When I first heard of the incident on Picnic Day, the entire episode seemed overblown in the police report – and my worry was that this was going to be an excuse to attempt a shutdown of Picnic Day. Reading a couple of recent letters has only heightened that concern.
In one letter, they wrote, “Picnic Day has been a hot mess since the year that a few irresponsible business owners served up $2 pitchers of beer beginning at 6 a.m. and the sidewalks of downtown became urinals.”
Here are a couple of thoughts they offered.
First, responding to public comments on Tuesday, they argued that not all of the individuals present at the council meeting were residents of Davis. They wrote, “I read that it was said by some that they wanted Police Chief Darren Pytel and those officers involved in the Russell Boulevard incident fired. If any of the individuals who asked for this particular solution are not residents of this city, I ask that you please go pound sand. While your opinion is of value to you, it is irrelevant to this city.”
They argued that “the problem is not the police chiefs, it’s us when we are behaving badly.”
Their solution, “Picnic Day should be dry from here on out. No alcohol within a 2-mile radius of the campus on that particular day. If anyone has a problem with that, they should take it up with the irresponsible business owners, as they are the ones that ruined it for everyone.”

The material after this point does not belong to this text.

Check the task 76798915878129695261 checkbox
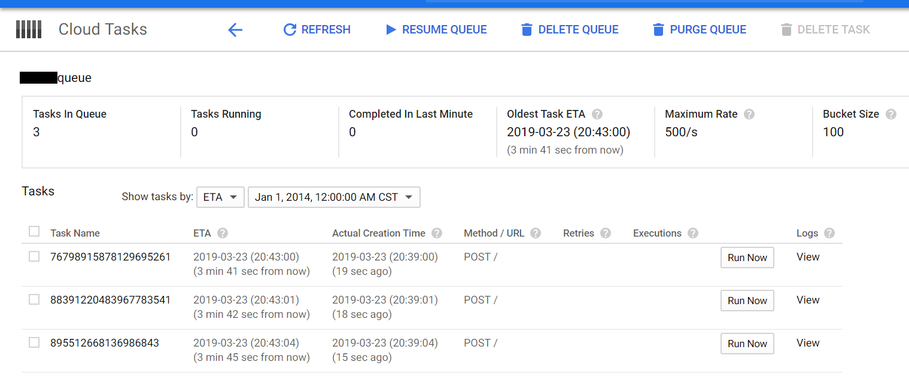Viewport: 909px width, 380px height. coord(34,256)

They concluded, “Seems to me we only take responsibility off of the shoulders of those behaving badly when we have cops to blame.”
I have several responses to this letter.
First of all, we revisit the theme of outsiders, and the letter writer’s attitude is that anyone from outside this community who offers an opinion can “go pound sand.” The reality is that I think they are mistaken. I know that one individual – ironically, Al Rojas, who was honored that very evening for his lifetime of work – was not from Davis. Of the 24 speakers, I don’t know if anyone else was from outside of the town.
For what it’s worth, I don’t think Al Rojas called for anyone’s firing, but, given that Davis is a university town and many people work here but don’t live here, I’m not sure where such a parochial attitude comes from.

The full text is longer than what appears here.